The Divorce Act, RSC 1985, c 3 (2nd Supp) is a federal law that you can find, along with other federal laws, at the website of the federal Department of Justice, or on CanLII, a free website for searching Canadian court decisions and legislation. Because of a constitutional rule called the "doctrine of paramountcy," the Divorce Act is considered to be "superior" to the provincial Family Law Act. As a result, if you are entitled to ask for an order under the Divorce Act about child support or spousal support, you probably should.
The Divorce Act only applies to married spouses, people who are or were married to each other by a marriage commissioner or a religious official licensed to perform marriages. If you are not legally married, the Family Law Act is the only game in town. Although the court may allow someone who isn't a spouse to apply under the Divorce Act for an order relating to custody of or access to a child, that person must get the court's permission first, and the spouses must have already started a court proceeding between each other.
You must also be ordinarily resident in your province for at least one year before you can ask for an order under the Divorce Act.

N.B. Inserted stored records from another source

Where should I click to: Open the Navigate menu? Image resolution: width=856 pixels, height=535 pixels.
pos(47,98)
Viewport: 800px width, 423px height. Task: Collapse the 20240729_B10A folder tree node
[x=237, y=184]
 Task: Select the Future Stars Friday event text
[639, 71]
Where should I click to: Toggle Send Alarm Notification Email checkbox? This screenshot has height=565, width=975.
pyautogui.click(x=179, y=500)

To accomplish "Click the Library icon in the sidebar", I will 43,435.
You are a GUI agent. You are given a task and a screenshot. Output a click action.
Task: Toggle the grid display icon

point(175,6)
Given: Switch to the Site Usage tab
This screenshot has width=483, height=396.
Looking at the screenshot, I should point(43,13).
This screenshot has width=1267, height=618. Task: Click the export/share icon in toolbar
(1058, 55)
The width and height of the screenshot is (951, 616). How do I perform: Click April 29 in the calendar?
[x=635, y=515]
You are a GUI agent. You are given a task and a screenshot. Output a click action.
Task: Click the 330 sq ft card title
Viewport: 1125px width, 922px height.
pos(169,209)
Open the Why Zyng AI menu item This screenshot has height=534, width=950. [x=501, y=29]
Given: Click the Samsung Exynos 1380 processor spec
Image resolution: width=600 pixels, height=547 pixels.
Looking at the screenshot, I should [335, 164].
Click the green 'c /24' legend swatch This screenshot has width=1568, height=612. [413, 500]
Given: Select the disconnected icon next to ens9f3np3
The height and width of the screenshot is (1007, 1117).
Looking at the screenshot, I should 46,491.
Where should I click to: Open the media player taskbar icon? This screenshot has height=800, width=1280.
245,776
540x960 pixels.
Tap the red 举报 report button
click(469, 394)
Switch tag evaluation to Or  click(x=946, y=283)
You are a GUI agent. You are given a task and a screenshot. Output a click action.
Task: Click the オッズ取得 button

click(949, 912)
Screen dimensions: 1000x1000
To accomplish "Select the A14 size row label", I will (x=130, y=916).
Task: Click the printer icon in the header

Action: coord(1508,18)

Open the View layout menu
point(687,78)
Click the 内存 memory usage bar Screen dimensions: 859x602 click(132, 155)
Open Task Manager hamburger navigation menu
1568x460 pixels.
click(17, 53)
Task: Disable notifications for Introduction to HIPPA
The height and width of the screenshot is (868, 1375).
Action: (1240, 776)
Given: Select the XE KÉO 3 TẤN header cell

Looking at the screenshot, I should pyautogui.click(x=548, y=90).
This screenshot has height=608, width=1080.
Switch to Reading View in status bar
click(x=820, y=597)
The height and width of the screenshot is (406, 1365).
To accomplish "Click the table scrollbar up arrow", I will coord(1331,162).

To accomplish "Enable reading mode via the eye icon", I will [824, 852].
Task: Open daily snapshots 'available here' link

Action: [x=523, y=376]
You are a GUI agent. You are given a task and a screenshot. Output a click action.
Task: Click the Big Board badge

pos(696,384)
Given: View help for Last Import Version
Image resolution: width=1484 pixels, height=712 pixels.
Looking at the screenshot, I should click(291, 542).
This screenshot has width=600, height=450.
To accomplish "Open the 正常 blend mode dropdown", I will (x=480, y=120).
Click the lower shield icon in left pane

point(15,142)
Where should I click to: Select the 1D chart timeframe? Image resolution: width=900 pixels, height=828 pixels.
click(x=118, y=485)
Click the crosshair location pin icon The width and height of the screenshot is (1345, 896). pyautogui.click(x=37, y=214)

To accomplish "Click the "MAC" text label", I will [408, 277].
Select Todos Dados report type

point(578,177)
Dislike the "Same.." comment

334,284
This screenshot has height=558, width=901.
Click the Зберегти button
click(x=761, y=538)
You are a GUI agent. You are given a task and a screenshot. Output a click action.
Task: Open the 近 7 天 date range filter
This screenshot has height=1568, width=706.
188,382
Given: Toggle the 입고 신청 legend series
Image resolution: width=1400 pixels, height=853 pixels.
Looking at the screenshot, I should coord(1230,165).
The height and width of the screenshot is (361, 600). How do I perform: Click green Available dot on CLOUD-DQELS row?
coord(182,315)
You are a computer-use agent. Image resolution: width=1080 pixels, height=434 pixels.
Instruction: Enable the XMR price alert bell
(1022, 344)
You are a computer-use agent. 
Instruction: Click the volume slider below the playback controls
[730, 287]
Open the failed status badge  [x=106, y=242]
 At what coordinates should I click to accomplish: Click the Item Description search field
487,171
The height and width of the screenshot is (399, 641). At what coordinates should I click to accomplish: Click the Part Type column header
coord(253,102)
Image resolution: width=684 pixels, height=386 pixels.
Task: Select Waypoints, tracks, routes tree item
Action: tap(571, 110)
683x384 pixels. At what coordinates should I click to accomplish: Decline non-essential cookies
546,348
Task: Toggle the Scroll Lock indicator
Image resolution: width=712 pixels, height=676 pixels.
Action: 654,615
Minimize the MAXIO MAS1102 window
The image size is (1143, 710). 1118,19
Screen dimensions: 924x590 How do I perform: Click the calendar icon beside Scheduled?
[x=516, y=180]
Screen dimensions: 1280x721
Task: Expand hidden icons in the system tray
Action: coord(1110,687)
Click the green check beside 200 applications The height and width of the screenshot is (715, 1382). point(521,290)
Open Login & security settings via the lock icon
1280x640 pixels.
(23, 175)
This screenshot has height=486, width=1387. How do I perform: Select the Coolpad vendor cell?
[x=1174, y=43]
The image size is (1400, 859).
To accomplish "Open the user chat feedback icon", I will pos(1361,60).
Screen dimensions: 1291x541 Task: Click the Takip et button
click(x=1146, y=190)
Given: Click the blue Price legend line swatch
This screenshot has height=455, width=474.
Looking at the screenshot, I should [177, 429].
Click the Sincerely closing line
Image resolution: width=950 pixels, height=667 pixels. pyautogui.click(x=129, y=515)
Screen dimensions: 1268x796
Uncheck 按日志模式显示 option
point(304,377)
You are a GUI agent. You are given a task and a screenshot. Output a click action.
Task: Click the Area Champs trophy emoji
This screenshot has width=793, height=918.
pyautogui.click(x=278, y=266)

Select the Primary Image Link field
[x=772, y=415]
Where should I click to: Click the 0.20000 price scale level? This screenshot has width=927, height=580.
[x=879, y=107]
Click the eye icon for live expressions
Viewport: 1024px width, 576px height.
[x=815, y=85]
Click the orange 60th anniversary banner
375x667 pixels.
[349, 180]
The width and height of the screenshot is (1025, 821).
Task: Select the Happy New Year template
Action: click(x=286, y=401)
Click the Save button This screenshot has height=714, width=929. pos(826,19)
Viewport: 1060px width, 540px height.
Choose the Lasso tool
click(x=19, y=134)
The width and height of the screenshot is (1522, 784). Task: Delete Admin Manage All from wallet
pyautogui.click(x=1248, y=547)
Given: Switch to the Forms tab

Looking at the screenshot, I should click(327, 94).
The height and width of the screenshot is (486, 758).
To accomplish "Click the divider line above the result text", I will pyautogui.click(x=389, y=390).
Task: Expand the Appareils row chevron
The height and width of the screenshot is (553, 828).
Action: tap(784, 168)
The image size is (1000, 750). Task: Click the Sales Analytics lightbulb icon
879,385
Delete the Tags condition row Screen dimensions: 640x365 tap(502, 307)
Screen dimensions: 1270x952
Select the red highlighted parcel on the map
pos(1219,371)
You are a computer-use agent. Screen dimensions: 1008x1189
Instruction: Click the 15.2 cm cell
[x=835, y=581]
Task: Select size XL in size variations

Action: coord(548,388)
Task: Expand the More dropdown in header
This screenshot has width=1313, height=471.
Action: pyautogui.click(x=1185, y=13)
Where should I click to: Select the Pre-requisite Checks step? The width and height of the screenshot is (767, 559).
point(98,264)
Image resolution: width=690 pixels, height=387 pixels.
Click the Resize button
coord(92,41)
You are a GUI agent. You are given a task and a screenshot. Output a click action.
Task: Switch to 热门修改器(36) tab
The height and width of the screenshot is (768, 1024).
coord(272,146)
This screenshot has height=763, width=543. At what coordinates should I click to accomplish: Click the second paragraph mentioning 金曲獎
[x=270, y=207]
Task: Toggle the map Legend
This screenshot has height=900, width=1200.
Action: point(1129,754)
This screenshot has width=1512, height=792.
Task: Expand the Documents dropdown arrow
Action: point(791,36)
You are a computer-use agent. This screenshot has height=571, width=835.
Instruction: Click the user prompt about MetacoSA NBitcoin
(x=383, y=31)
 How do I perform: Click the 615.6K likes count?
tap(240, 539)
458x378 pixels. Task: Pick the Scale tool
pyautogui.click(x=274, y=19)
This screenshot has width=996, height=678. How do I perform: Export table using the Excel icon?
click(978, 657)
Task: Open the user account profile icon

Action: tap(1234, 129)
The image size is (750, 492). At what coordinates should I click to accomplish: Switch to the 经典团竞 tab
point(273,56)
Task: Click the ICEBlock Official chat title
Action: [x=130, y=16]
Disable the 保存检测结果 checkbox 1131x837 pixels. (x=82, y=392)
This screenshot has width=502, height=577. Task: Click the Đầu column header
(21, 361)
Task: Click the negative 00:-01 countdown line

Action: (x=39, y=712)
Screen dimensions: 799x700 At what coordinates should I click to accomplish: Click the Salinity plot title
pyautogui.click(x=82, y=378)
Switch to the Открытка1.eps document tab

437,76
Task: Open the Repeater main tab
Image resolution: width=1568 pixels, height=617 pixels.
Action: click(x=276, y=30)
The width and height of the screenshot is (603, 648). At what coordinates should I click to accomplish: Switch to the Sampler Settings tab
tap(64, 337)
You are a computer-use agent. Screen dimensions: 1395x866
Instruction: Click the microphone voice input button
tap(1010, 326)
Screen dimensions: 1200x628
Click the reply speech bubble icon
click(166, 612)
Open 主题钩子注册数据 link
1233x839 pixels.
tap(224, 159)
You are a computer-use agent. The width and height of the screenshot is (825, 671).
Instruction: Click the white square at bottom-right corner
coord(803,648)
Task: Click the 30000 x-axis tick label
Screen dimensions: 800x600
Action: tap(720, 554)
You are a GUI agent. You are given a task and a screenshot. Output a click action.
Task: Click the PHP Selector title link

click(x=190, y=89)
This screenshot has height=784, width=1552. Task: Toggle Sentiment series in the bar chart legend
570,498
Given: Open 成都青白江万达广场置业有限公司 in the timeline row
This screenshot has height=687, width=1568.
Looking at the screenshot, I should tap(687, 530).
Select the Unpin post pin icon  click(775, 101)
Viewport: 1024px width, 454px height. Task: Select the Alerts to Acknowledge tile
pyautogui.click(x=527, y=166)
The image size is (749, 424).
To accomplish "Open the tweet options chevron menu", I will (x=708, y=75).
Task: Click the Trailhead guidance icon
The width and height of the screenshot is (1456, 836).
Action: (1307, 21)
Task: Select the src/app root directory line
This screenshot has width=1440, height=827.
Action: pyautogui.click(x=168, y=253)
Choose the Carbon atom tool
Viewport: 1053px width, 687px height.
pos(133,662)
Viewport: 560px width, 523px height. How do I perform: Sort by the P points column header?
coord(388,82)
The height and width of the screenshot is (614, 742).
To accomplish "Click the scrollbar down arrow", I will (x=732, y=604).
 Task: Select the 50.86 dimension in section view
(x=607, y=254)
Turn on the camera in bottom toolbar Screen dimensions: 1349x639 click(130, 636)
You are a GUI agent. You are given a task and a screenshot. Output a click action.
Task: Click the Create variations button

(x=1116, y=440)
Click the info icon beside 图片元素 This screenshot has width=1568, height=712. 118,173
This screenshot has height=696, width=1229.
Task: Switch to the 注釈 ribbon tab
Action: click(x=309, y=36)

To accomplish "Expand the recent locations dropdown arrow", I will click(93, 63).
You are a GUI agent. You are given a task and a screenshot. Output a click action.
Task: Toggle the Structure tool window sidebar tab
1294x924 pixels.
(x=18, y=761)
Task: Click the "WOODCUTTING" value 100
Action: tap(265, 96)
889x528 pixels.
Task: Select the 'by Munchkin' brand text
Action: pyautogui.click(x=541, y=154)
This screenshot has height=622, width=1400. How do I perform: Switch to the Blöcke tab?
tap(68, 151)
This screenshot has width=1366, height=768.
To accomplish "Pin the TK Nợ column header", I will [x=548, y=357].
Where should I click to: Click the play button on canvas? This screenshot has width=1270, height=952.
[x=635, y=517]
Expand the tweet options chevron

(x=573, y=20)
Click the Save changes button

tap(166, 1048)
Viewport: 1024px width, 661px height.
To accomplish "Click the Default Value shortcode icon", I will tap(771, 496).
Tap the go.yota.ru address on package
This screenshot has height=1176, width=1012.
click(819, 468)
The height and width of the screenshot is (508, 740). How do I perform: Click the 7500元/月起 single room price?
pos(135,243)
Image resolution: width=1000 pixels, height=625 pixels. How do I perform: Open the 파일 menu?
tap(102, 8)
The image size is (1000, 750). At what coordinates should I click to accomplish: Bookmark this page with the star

This means that you might have to delay filing for a divorce if you've moved to a new province within the last year.
The Divorce Act refers to children as children of the marriage. A child of the marriage is defined in s. 2(1) as:
A child of two spouses or former spouses who, at the material time,
(a) is under the age of majority and who has not withdrawn from their charge, or
(b) is the age of majority or over and under their charge but unable, by reason of illness, disability or other cause, to withdraw from their charge or to obtain the necessaries of life.
In other words, a child of the marriage is someone who is less than 19 years old, the age of majority in British Columbia, or who is 19 and older if the child cannot support him- or herself. Since only people qualifying as spouses are obliged to pay child support, the definition of child of the marriage is expanded in s. 2(2) to include stepparents:
For the purposes of the definition “child of the marriage” in subsection (1), a child of two spouses or former spouses includes
(a) any child for whom they both stand in the place of parents; and
(b) any child of whom one is the parent and for whom the other stands in the place of a parent
The Divorce Act covers these basic subjects:
- custody of and access to children,
- child support, and
- spousal support.
The Divorce Act is going to change in 2020, as a result of Bill C-78. Among other things, how we talk about the care of children will change. We will be talking about "parenting orders" and "parenting plans" that cover "decision-making responsibilities," "parenting time" and "contact" with a child. Other changes will:
- expand the things courts and parents have to think about when deciding what is in the best interests of children;
- require parents to protect the children from their conflict;
- require parents to try to resolve family law disputes out of court before going to court; and,
- implement new rules for when one parent wants to move with a child away from the other parents.